Tokio schätzt, dass eine Übernahme durch die INCJ eine bessere Garantie für die Beschäftigung im japanischen Archipel bieten würde – aber das ist nicht das einzige Kriterium. Die vielschichtige regionale Krise – die sich noch verschlimmern wird – impliziert nicht nur wirtschaftliche Restrukturierungen, sondern auch Neuausrichtungen angesichts der – bis dato nicht allzu frontalen – Reibereien zwischen den Mächten unterschiedlicher Grössenordnung.

Sharp: ein harter Marktanteilverlust

Sharp kontrolliert nur mehr einen sehr kleinen Teil des Weltmarktes der Fernsehgeräte der neuen Generation (gegenüber z.B. LG, Samsung), den er früher dominierte. Das Unternehmen hat bedeutende Lieferverträge mit Apple für Smartphone- und Tablet-Bildschirme verloren.
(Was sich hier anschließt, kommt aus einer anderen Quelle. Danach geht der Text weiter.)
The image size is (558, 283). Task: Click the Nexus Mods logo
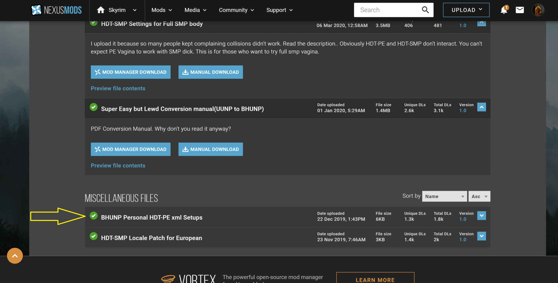[56, 10]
Angesichts einer katastrophalen finanziellen Situation aufgrund der sinkenden Marktanteile und der Schwierigkeit des gesamten Sektors, eine innovative Nische zu finden, für die eine genügend grosse Nachfrage besteht und die nicht rasch von der potenziellen Überproduktion betroffen ist, eine Nische, die den Motor der Neulancierung des Konzerns darstellen könnte [2] – hatte Sharp es bis dato vorgezogen, Teile seines Kapitals an Qualcomm (USA, Mobiltechnologie) und Samsung Electronics (Südkorea) abzutreten. Sharp hat mit den japanischen Banken gigantische „Darlehen“ ausgehandelt, d.h. mit zwei mächtigen Gläubigern bzw. japanischen Konglomeraten: Mitsubishi UFJ Financial Group (vom gleichnamigen Kereitsu-Konzern) und Mizuho Financial Group (eine Megabank, die aus der Fusion der Privatkundenbank Mizuho und der Unternehmensbank Mizuho Corporate Bank entstand – einer Fusion, die nach dem Erdbeben von 2011 durchgeführt wurde – und die nach der Mitsubishi-Bank die zweitgrösste Bank darstellt). Sharp hat sich bis dato geweigert, von einem Konzern geschluckt zu werden. Die Zeichen stehen aber auf Sturm.
Die Gruppe könnte gemäss der japanischen Presse entscheiden, sich vor Anfang Februar einen Übernehmer auszusuchen – vor der Bekanntgabe seiner neuesten Quartalsergebnisse, die katastrophal sein werden. Es handelt sich hier nur um eine der Ausprägungen des ökonomisch-geopolitischen Erdbebens, das bereits in der gesamten Region [3] und international im Gange ist. (21. Januar 2016)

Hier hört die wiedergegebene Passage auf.